[Web-SIG] PEP 0333 and PEP XXXX Updated

René Dudfield renesd at gmail.com
Mon Sep 21 13:29:31 CEST 2009


On Mon, Sep 21, 2009 at 11:42 AM, Graham Dumpleton <
graham.dumpleton at gmail.com> wrote:

> 2009/9/21 René Dudfield <renesd at gmail.com>:
> > On Mon, Sep 21, 2009 at 2:46 AM, Robert Brewer <fumanchu at aminus.org>
> wrote:
> > ...
> >> I want something in between so I don't have to wait months or years for
> >> WSGI 2. I want to ship a version of CherryPy with Python 3 support last
> >> week.
> >
> > +1 for wsgi 1.1 *very soon* using the "wsgi.url_encoding" idea Graham
> > made for unicode.
>
> At this point I would suggest that having 'wsgi.uri_encoding' in WSGI
> 2.0, as Armin describes, is probably better since the unicode hop is
> more than what a minor version change really should entail. Having
> definition #3 as WSGI 1.0 for Python 3.X is also probably just a waste
> of time and will just confuse. As it was stated by someone, too many
> versions of things isn't good and WSGI 1.0 as per definition #3 for
> Python 3.X is one such thing which is unnecessary.
>
>

Hi,

What are you suggesting?  Do you have a preference yet?

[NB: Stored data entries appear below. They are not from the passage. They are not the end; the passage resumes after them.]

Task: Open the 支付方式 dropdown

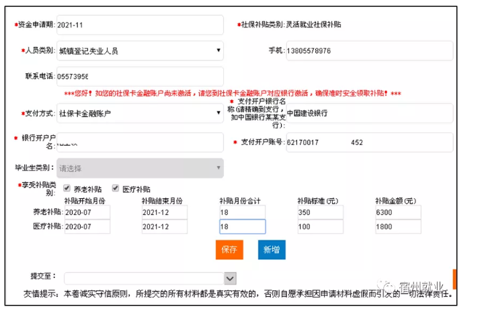Action: tap(139, 114)
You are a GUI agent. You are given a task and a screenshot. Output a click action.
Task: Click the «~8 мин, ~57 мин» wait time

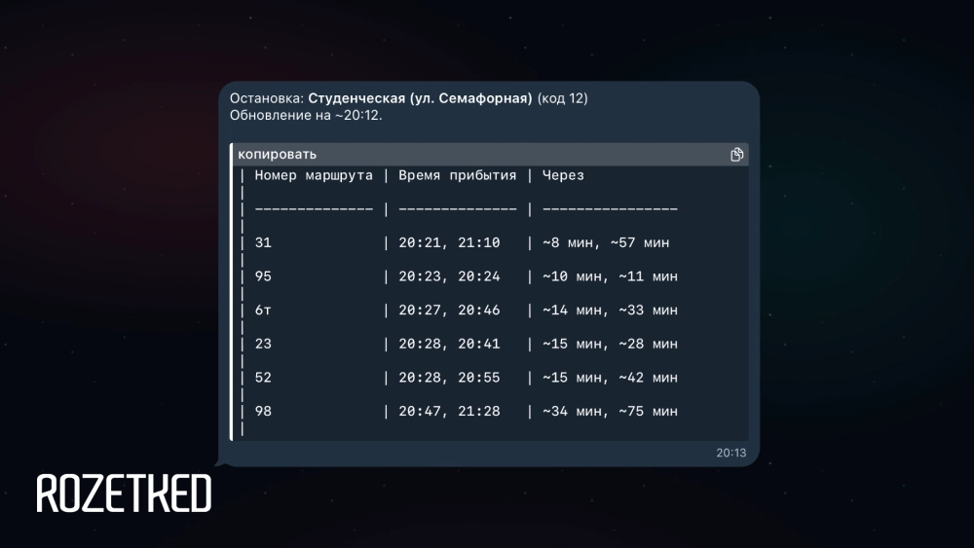tap(606, 242)
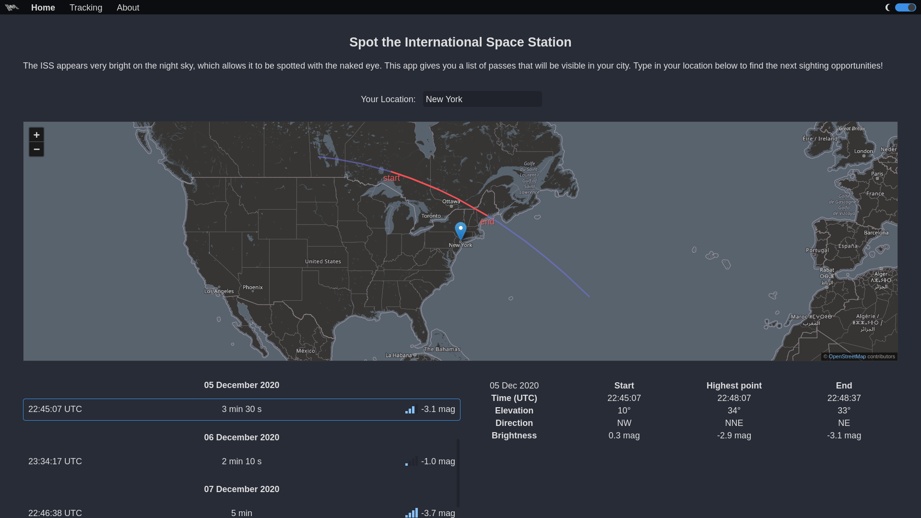Click the signal strength bar icon on December 5 pass
This screenshot has width=921, height=518.
[411, 409]
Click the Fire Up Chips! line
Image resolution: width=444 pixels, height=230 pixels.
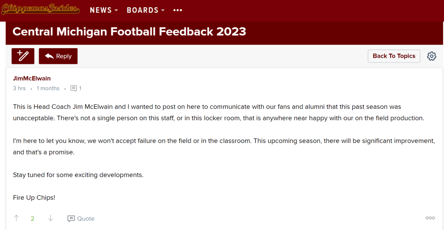pyautogui.click(x=34, y=197)
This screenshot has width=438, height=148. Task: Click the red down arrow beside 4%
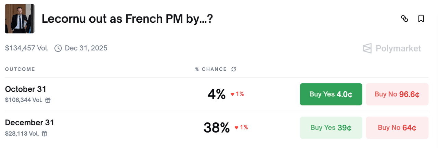[x=232, y=94]
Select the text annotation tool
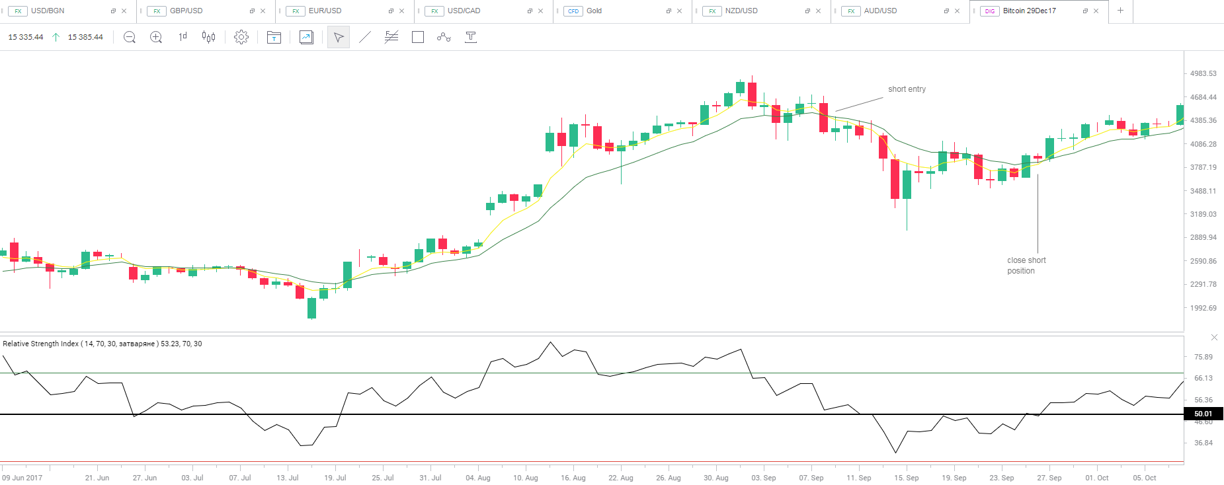 471,38
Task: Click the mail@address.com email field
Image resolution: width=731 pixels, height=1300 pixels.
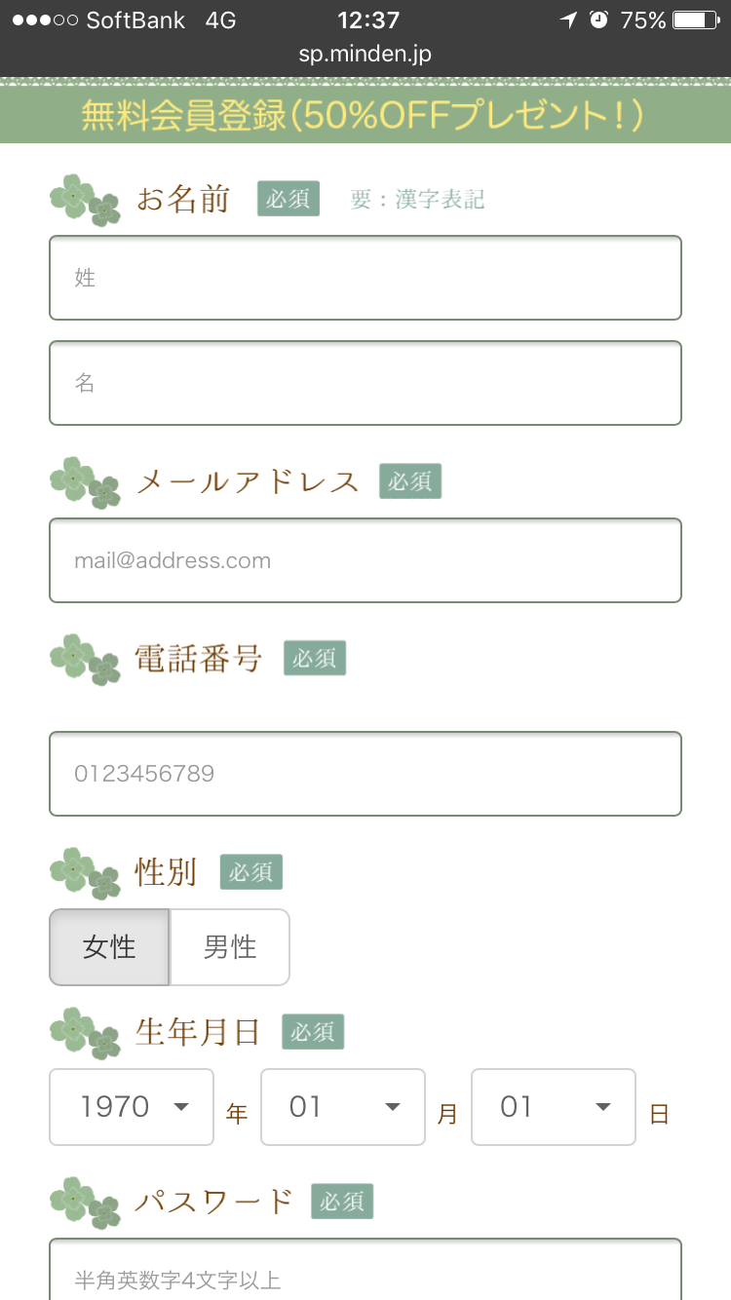Action: coord(366,560)
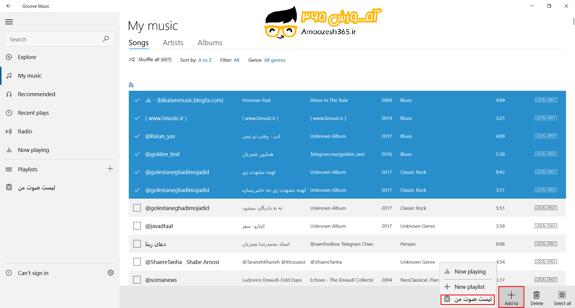This screenshot has width=575, height=308.
Task: Go back using the arrow icon
Action: click(9, 6)
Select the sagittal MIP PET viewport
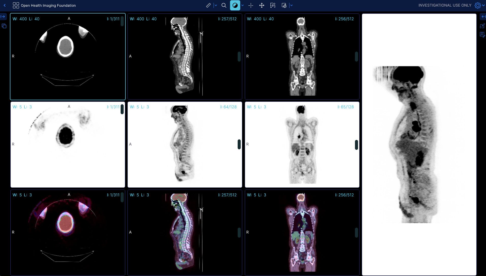The image size is (486, 276). (x=419, y=144)
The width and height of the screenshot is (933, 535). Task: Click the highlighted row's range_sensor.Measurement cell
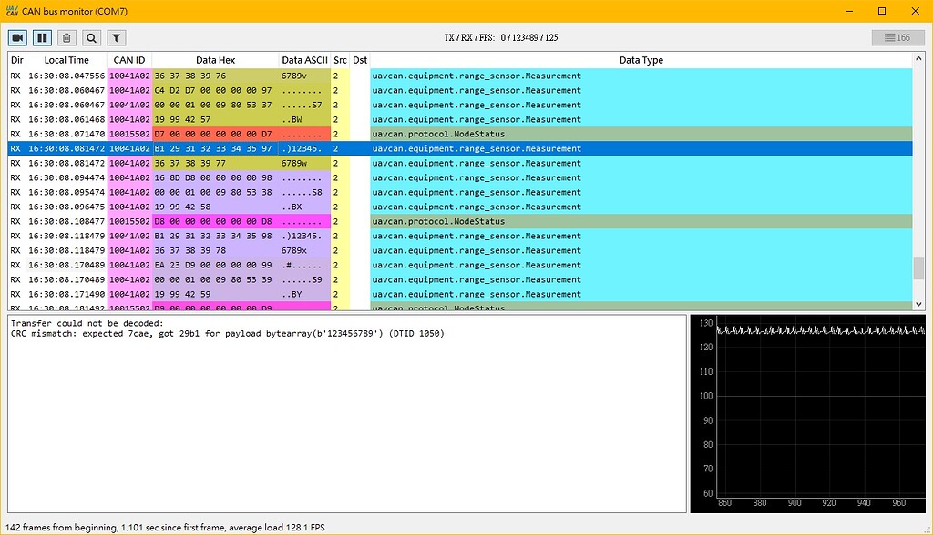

> > With the next WSGI afterwards being an 'anything goes' spec, which
> > addresses all other issues and can come later (including async, using
> > buffers, and every other idea people can come up with).
>
> There are no other issues except for dropping start_response(), and
> async doesn't belong in WSGI. If you want async, then come up with a
> separate standard. You may well manage some overlap which allows
> sharing of some small subset of components, but in the main, a
> component which is blocking will not work on async and a component
> that uses async features isn't going to work on blocking. Why then
> would you make a specification overly complicated by trying to handle
> both when there is little if any mutual benefit.
>
>


It is also likely that it is going to be hard enough to get people to
> switch over, so the last thing you want is drastic change. As Armin
> also points out, one doesn't know where web server technology is
> going. As such, better off only going as far as WSGI 3.0 as described
> and then let things settle down. Once that is all firmly in place and
> working well, than can step back and look at where web serving
> technology has gone in the mean time.
>
> Graham
>


As has been shown, async frameworks *can* support wsgi applications with
things like greenlets.  See the Eventlet library.

I think a future spec could include solutions for lots of issues including.
- considering async
- considering buffer support
- considering proxying support
- considering lazily transcoding, allowing handling before reading from
socket.
- considering requests as first class objects rather than as function calls.